Not long ago it was uncommon to own a smartphone. Nowadays everyone is accessing the web wirelessly from all over the world, finding places on their vacation trips without carrying maps and connecting to their relatives with video calls. All this is done with the help of mobile devices. Virtual Reality (VR) and Augmented Reality (AR), in other words, applications that create non-existing 3D worlds and applications that lay extra content on top of the real world, are starting to introduce societal changes of similar scale.

VR and AR devices require refresh rates as high as 95 Hz and maximum latency of 20 ms from user action to last photons, caused by the action, to be sent from displays [1]. When these requirements are met, users have reported to experience immersion, that is, the feeling of being present in another world.
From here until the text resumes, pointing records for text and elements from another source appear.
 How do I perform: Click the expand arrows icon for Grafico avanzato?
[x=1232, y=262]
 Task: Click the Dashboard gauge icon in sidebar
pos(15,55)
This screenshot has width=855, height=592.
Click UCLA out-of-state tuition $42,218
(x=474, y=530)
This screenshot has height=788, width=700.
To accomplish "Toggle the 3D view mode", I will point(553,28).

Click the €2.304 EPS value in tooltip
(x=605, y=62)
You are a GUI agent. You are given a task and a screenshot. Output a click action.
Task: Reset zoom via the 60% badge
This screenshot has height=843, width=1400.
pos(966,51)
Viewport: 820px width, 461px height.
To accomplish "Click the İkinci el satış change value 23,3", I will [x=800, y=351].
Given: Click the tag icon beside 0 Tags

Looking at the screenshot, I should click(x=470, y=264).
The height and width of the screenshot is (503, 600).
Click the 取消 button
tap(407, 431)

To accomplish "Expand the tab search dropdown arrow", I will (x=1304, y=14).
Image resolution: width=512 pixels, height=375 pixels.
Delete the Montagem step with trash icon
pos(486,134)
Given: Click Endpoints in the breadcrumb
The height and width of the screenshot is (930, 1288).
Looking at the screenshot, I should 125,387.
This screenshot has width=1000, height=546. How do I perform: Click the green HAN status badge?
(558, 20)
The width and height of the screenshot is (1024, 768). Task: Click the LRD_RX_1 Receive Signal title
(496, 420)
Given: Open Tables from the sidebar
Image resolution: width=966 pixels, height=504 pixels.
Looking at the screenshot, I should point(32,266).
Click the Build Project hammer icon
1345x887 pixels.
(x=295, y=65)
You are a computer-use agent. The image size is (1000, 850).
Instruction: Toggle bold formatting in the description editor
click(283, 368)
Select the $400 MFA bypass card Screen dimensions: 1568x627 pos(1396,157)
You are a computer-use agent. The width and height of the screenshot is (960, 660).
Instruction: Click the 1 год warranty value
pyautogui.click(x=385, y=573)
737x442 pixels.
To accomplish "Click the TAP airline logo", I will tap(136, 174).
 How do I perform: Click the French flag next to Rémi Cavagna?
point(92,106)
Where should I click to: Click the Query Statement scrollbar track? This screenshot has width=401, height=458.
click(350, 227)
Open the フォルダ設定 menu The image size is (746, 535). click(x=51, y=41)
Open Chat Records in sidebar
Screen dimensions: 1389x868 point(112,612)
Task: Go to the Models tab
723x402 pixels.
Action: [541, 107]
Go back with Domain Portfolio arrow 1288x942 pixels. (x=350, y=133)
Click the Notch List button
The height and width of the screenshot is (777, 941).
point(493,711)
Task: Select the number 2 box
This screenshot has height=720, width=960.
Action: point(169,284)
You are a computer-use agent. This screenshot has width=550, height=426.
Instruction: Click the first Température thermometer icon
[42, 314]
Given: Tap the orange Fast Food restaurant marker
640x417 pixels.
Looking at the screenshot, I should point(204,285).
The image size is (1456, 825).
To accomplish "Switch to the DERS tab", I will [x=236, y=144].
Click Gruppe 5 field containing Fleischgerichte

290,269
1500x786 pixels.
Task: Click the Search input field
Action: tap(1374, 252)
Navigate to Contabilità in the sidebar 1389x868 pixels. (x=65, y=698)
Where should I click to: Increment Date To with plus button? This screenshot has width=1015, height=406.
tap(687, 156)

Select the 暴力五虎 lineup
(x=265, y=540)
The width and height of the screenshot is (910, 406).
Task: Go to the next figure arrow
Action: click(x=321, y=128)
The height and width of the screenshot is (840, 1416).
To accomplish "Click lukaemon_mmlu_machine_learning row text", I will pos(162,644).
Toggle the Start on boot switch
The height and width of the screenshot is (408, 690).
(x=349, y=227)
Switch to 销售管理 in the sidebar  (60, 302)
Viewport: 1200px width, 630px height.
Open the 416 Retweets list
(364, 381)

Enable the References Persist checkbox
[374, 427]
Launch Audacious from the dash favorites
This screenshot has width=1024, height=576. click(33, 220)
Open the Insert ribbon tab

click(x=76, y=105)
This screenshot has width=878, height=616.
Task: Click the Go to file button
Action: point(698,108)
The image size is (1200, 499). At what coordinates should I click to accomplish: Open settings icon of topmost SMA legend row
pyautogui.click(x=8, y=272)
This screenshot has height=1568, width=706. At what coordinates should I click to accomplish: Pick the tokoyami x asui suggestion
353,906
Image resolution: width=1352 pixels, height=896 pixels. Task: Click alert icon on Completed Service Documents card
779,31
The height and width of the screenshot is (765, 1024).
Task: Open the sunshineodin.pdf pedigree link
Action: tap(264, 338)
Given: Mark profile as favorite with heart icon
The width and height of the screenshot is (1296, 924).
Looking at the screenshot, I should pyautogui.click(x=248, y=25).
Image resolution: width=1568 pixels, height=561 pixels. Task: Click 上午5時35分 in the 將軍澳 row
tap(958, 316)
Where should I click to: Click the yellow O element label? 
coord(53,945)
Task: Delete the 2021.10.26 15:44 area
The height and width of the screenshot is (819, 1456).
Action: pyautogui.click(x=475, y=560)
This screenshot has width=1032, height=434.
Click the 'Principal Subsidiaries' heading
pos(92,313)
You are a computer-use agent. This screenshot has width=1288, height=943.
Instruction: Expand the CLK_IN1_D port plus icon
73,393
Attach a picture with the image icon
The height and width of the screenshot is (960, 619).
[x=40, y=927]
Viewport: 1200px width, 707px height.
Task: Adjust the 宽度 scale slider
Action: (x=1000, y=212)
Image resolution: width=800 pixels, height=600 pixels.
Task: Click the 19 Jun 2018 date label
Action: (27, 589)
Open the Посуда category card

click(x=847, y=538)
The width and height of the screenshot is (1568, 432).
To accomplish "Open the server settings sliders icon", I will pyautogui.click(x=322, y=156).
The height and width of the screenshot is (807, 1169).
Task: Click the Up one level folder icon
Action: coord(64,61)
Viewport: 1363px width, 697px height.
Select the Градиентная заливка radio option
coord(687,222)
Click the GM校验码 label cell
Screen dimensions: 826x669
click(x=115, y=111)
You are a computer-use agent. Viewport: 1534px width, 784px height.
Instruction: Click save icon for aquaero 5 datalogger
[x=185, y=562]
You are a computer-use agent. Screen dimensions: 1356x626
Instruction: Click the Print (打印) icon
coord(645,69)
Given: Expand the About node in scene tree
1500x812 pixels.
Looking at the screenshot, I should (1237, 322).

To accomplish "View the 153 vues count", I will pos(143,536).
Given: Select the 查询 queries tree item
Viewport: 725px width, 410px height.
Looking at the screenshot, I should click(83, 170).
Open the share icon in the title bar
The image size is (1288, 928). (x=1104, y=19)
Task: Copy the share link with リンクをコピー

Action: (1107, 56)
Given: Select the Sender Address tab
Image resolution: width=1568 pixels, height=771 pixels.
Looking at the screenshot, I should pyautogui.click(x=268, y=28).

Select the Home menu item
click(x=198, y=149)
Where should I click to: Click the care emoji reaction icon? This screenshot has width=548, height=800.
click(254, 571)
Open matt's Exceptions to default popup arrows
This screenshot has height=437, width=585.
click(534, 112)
Consequently, rendering hardware and software will have to see major improvements to keep up with these requirements.

In this paper, we present a literature review on foveated path tracing, a promising technique which exploits eye tracking to reduce the computational cost of rendering. We also present a theoretical estimate of benefits available on contemporary and future VR devices. We start by briefly covering path tracing and fields that are most essentially connected to foveated rendering in Sect. 2. Then we explain foveated rendering in Sect. 3. We conduct the theoretical performance gain estimation in Sect. 4 and conclude the paper in Sect. 5.

Fig. 1.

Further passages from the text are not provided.